Exercise requirements =
• A. In the text on the rules of Arab-Israeli warfare, which two forces captured Jewish fighters during the 1948 war?
• B. Summarize the text on the rules of Arab-Israeli warfare in two sentences.
• C. Rewrite the paragraph in the text on the rules of Arab-Israeli warfare that begins "Prisoners were also protected" as a bulleted list.

Text section =

Before Ayatollah Ali Hosseini Khamenei set out to conquer the Sunni Arab world in 1989, there were self-imposed rules that set real limits to Arab-Israeli warfare. In all the conflict between Israel and Arab states since May 1948, the world witnessed violence, saw civilians murdered, and heard countless expressions of hatred. But all that sound and fury obscured the rules that each side observed unilaterally.

At no point did Israel ever try to assassinate an Arab political leader, nor did any Arab state seek to kill an Israeli leader. Several Arab leaders were killed by fellow Arabs, and Israel lost one prime minister to a Jewish fanatic and a minister to a lone-wolf Palestinian assassin — but the prohibition of state assassinations was strictly observed.

Prisoners were also protected. In the 1948 war, both the Egyptian army and Jordan’s British-officered Arab Legion captured Jewish fighters of both sexes. These captives received Geneva convention treatment. They weren’t tortured, murdered, violated, or held as hostages to extract political concessions — as Hamas is currently doing and Hezbollah did in the past.

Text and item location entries
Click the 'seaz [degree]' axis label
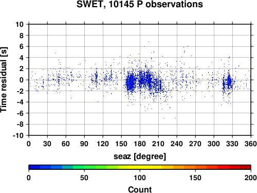257x193 pixels. [140, 156]
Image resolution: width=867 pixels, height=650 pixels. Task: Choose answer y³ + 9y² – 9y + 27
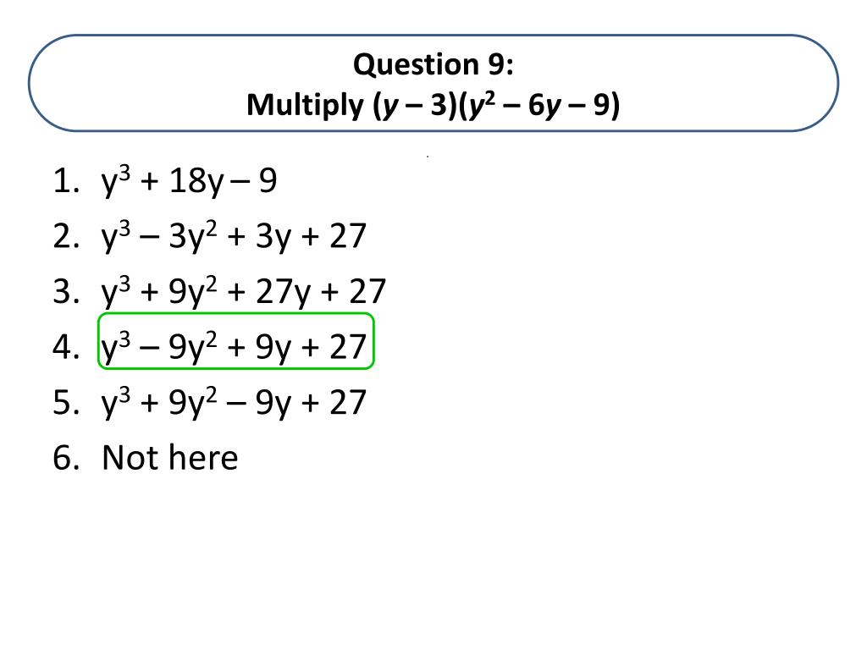(234, 402)
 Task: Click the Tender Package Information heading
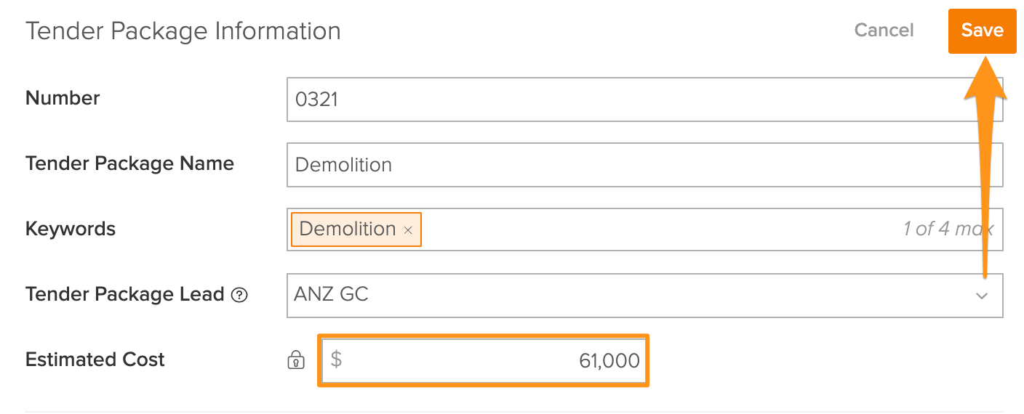click(x=183, y=31)
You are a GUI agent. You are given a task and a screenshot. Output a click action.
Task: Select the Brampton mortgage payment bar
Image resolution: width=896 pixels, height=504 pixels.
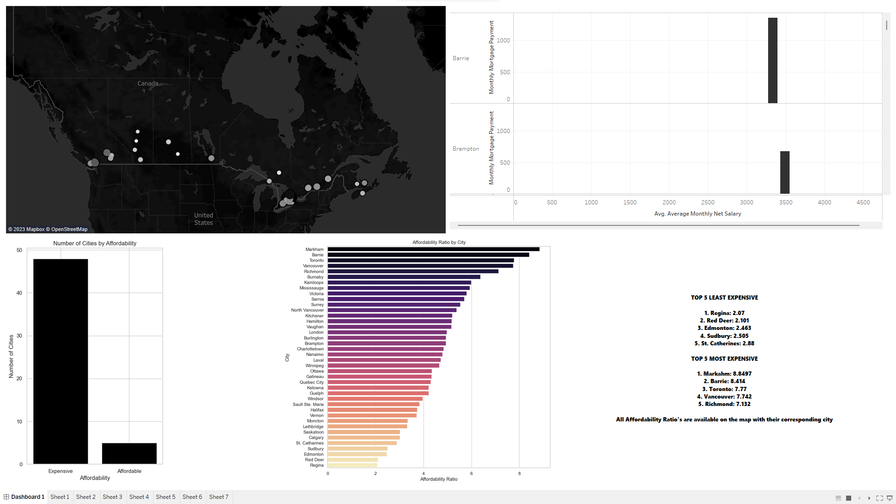(x=784, y=172)
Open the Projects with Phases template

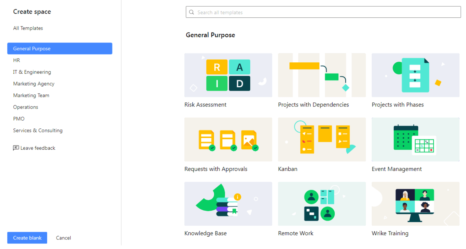point(415,75)
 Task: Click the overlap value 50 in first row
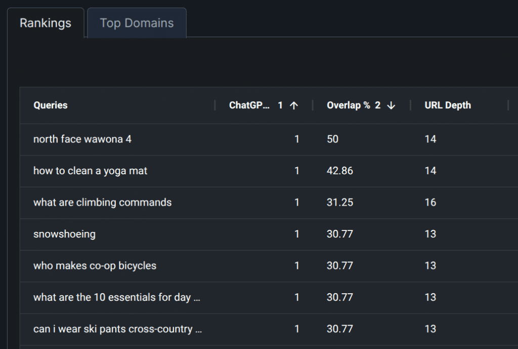tap(332, 139)
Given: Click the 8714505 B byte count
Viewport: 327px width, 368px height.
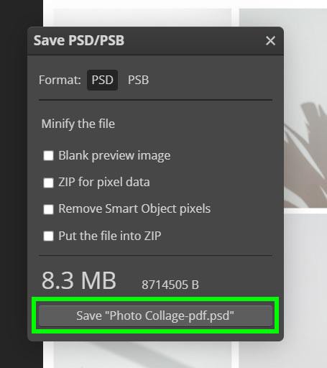Looking at the screenshot, I should 170,285.
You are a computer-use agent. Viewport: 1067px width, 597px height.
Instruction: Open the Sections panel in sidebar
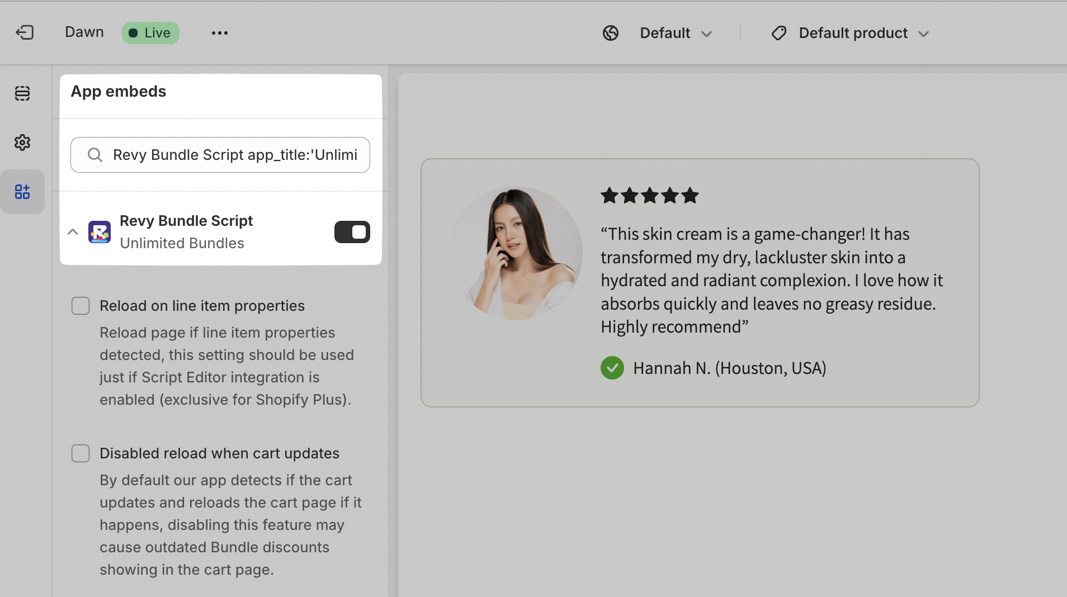coord(22,93)
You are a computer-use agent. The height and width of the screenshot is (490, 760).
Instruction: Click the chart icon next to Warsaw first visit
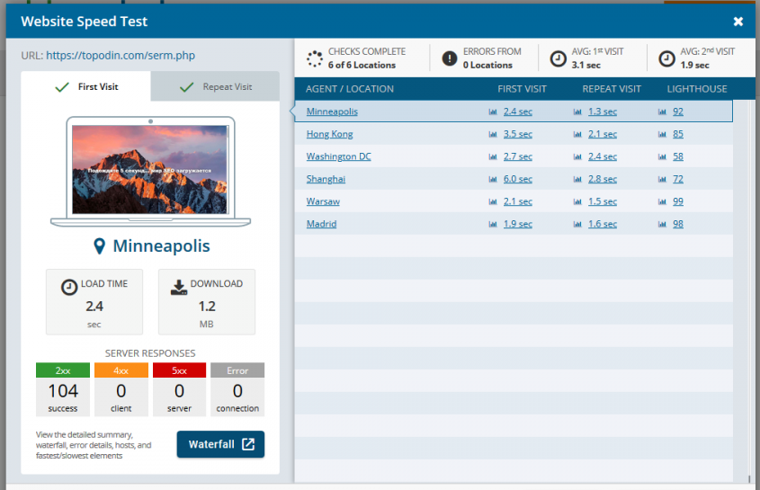493,202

Answers in order =
• A. The Egyptian army and Jordan's British-officered Arab Legion.

• B. Before Ayatollah Ali Hosseini Khamenei set out to conquer the Sunni Arab world in 1989, Arab-Israeli warfare was violent but limited by rules that each side observed unilaterally. Neither Israel nor any Arab state tried to assassinate the other side's political leaders, and captured fighters received Geneva convention treatment instead of being tortured, murdered, or held as hostages.

• C.
- Prisoners were protected.
- In the 1948 war, the Egyptian army and Jordan's British-officered Arab Legion captured Jewish fighters of both sexes.
- These captives received Geneva convention treatment.
- They were not tortured, murdered, violated, or held as hostages to extract political concessions, unlike what Hamas is currently doing and Hezbollah did in the past.